Beefy Boxes and Bandwidth Generously Provided by pair Networks
good chemistry is complicated,
and a little bit messy -LW
 
PerlMonks  

rename duplicate data

by blacknight (Initiate)
on Jun 21, 2012 at 21:25 UTC ( #977715=perlquestion: print w/ replies, xml ) Need Help??
blacknight has asked for the wisdom of the Perl Monks concerning the following question:

Hi everyone,

I am new user in perl and in PerlMonk I tried to change a duplicate element of table in a file. In other word I have this is the table format

xxxx . yyy 521 916 . + . ID=OSCAR1028v1rpkm9.67

xxxx . xxx 521 567 . + . Parent=OSCAR1028v1rpkm9.67

...

xxxx . yyy 126 130 . - . ID=OSCAR10281vrpkm9.67

xxxx . xxx 129 130 . - . Parent=OSCAR1028v1rpkm9.67

...

I am interested to change only duplicated ID="OSCAR10281v1rpkm9.67" section,

in order to mantain the first occurence of ID="XXXXXX" unchanged but the second and third and so on to change them in this way

ID=OSCAR10281v1rpkm9.67".1" ID=OSCAR10281v1rpkm9.67".2" ... ".4" ..."n"
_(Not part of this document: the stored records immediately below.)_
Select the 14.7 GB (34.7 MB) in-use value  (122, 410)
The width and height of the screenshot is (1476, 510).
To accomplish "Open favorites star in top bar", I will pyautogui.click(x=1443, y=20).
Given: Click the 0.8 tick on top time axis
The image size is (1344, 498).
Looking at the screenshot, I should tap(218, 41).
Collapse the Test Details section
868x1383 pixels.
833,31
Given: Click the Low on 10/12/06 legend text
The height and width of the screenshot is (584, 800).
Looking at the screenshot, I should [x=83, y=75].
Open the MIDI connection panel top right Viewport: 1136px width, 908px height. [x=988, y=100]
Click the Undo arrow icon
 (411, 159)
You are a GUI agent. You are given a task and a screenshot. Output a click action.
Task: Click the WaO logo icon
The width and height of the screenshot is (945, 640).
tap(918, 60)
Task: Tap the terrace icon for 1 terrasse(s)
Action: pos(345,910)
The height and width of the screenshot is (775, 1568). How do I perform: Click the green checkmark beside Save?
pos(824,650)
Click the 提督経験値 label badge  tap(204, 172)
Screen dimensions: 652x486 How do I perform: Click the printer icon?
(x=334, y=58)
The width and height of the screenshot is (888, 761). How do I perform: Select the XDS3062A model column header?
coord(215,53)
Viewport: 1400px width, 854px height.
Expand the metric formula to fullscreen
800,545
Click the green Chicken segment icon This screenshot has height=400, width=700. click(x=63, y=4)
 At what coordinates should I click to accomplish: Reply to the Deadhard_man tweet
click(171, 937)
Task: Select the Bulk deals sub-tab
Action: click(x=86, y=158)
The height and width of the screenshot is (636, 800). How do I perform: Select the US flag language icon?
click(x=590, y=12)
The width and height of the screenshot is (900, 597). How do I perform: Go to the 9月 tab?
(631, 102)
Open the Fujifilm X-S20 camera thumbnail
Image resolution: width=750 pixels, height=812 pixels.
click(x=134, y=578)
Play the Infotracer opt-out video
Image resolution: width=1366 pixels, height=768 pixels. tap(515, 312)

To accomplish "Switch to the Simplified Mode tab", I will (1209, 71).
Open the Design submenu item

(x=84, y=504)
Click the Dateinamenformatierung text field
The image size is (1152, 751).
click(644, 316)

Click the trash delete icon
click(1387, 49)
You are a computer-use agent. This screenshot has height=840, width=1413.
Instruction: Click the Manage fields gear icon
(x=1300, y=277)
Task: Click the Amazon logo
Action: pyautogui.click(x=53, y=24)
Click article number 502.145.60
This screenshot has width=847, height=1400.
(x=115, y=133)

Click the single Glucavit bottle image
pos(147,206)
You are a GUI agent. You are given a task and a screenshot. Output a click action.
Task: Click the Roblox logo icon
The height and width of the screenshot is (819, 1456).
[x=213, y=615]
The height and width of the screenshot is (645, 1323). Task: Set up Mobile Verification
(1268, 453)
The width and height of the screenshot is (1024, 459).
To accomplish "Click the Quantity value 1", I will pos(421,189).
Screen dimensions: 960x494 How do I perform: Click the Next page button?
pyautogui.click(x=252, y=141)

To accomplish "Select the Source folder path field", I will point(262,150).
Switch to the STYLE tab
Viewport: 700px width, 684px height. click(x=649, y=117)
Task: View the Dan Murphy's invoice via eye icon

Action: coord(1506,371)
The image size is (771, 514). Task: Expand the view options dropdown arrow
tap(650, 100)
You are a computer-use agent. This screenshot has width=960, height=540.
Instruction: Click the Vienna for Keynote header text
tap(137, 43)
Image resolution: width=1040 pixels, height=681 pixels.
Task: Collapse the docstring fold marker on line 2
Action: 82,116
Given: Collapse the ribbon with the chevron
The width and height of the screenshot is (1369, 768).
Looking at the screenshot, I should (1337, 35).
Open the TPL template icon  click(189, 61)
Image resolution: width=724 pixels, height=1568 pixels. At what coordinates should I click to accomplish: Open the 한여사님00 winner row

n for occurence of specific ID="xxxx"

I thank you in advance for any suggestion that you will give me.

Comment on rename duplicate data
Re: rename duplicate data
by ww (Bishop) on Jun 21, 2012 at 21:34 UTC
    Cliches ... but true and applicable:
    • What did you try? (Code)
    • How did it fail? (Details, error message)
    • We try to help you learn. (This is not code-a-matic)
    • Read the markup instructions around the text-entry box. (<p>...</p> and <c>...</c> or even Markup in the Monastery!)
Re: rename duplicate data
by monsoon (Pilgrim) on Jun 22, 2012 at 02:06 UTC

    You mean something like this?

    while(<>){ chomp; if(/(ID=.+)$/){ if(++$ids{$1} > 1){ say $_, $ids{$1}; next; } } say; }

    Try and get yourself a copy of the Perl Cookbook. It usually comes handy for such tasks.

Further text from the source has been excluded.